The Paris climate change deal will require New Zealand to take significant steps to reduce greenhouse gas emissions, says Prime Minster John Key.
Delegates from 196 countries unanimously agreed to the deal after long negotiations at the UN's COP21 climate change conference in Paris.
The main aim is to keep global temperature rises "well below" 2°C, with an aspirational target of limiting the rise to 1.5°. Some aspects of the agreement will be legally binding, such as submitting emission reduction targets and the regular review of those goals.
Mr Key told Morning Report New Zealand's significant steps on emission reduction would not involve cutting back on the mining of oil, gas and coal.
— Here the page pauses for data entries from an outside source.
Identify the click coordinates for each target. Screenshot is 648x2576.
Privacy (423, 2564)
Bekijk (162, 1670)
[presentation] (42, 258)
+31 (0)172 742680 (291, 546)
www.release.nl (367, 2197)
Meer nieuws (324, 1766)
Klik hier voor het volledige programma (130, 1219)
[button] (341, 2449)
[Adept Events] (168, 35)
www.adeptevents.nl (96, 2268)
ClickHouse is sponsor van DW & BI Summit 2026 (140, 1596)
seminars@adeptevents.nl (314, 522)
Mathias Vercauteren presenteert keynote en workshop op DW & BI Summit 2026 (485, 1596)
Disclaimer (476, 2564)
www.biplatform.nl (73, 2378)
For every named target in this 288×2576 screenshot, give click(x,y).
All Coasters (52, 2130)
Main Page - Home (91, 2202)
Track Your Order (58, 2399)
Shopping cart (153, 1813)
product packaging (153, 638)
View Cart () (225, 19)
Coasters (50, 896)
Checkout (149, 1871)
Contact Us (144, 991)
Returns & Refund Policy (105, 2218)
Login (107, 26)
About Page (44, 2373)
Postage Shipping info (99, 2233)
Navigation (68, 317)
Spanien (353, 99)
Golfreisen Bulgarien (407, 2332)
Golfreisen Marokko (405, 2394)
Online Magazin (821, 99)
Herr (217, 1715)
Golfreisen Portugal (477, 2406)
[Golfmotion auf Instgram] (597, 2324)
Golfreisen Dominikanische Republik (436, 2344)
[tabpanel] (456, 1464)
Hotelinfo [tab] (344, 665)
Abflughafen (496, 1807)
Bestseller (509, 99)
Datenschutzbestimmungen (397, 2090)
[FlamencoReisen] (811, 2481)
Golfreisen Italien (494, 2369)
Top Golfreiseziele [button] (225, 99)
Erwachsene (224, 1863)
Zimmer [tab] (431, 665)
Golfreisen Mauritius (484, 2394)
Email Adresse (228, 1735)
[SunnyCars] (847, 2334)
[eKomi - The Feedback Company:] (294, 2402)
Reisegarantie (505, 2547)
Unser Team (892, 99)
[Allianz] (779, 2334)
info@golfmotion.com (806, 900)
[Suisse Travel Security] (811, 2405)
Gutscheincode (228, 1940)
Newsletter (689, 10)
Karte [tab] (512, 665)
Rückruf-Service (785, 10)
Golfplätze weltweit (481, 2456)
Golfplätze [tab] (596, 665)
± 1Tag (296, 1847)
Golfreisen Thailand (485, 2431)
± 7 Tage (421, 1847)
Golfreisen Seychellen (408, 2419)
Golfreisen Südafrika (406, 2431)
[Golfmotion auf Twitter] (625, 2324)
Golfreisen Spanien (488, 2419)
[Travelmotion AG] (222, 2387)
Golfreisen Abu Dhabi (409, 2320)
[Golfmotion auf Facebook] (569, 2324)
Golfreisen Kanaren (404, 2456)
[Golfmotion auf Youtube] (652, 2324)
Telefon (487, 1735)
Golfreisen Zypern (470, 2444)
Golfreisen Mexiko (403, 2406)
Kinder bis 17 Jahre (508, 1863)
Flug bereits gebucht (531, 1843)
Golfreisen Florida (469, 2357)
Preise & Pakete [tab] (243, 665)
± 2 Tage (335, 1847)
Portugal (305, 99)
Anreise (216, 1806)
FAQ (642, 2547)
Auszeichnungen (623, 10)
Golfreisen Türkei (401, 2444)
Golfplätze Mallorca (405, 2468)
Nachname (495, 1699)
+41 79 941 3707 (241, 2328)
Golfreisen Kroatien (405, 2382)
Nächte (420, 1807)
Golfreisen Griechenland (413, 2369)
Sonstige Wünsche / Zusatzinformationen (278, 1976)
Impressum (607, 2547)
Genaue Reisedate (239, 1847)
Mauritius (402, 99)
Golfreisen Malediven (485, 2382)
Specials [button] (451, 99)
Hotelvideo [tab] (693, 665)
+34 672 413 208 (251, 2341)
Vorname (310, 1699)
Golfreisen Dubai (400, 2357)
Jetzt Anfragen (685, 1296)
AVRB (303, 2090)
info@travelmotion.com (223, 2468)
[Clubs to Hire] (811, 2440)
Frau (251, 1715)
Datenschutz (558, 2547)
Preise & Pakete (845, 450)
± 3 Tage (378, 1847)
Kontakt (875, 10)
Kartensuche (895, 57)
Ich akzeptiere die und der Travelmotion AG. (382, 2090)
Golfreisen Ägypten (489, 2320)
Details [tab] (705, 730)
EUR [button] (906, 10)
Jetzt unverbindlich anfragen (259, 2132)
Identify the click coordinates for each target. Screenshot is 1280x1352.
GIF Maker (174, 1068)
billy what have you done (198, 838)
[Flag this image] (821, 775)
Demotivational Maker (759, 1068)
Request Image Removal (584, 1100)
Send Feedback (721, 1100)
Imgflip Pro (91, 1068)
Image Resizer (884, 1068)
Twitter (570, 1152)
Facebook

"Not in terms of the production side of the house, if you like ... I can't exactly tell you off the top of my head how many barrels of oil we produce a day but it would be what Saudi Arabia, Iraq and those other countries, Iran, produce in a nano-second. It's just not large."
Mr Key said New Zealand was just being consistent with what other countries were doing.
"The world's going to continue to consume some of these products and we can't stop that. The question is, can we get them to transition more rapidly to other forms of renewable energy? The answer is yes. But one of the fastest ways to do that is to stop the subsidisation of the consumption of fossil fuels and that's really what the fossil fuel subsidy reform's about.
"New Zealand could, of course, just stop producing oil and gas and coal but realistically if we did that I don't believe it would stop it being consumed. I think the rest of the world would just fill the very small gap we would leave."
Mr Key said despite that New Zealand would have to make significant changes, which could cost households $100 a year, to reduce emissions. That would include increasing the country's use of renewable energy from 80 percent to 90 percent of its total energy use.
"You will see a push towards electric cars. I think you are going to have to see from New Zealand's point of view a scientific solution to our agriculture emissions and frankly more happening in the sort of commercial sector. So there's a lot of changes there. They're all do-able but we'll just need to push hard on those."
Mr Key told Morning Report he believed New Zealanders would accept paying some cost to reduce the country's emissions.
"We'll get New Zealanders to fully support the changes required for climate change when we're seen to be consistent, equitable, fair basically."
On agriculture, he said the Government put a lot of importance on science finding solutions to emissions.
"But I think in our defence you wouldn't say it's a sort of, you know, pay and hope policy when it comes to science and innovation in so much that we know a lot of good work has been done already. We're not talking about small amounts of ... change going in. I mean New Zealand's putting in a huge amount. But actually there are 45 countries with us and they are really focused on this issue."
Mr Key said it was just impossible to believe that with all the money being spent and effort being made that there would not be technological solutions found to reduce agricultural emissions.
New Zealand's target is to reduce emissions to at least 30 percent below 2005 levels by 2030 (equivalent to 11 percent below 1990 levels).
Climate Change Minister Tim Groser said New Zealand would be able to keep its current target of reducing carbon emissions.
"That in itself is a stretch - there's no doubt about it. Treasury has estimated [the cost at] over $30 billion, about $1350 per household, and that's what we'll do."
Mr Groser said no change in goverment policy was needed in the short term, but in the long run, New Zealand would have to do more to meet the agreement. Part of that would be finding technical solutions to agricultural emissions.
Environmental groups have said the government would need to backtrack on some of its policies in order to meet the commitments it made in Paris.
Greenpeace New Zealand executive director Russel Normans said, "The policies of the New Zealand government not only don't match the commitments they made at the Paris meeting, but they certainly don't come anywhere near the global goal of only 1.5°C of warming."
Climate scientist Bill Hare said New Zealand had played a game of "accounting tricks" over its greenhouse gas emissions.
"It hasn't really addressed the growth of its emissions, whether they're from agriculture, whether they're from industry, simply have not been addressed.
"At the end of the day the accounting games and tricks have to end and governments, not just the New Zealand government, need to put in place real policies."
Speaking from Paris, Dr Hare, chief executive of Berlin-headquqrted climate science and policy institute Climate Analytics, agricultural emissions could be reduced slowly with better management practices, but transport and energy emissions should be urgently addressed.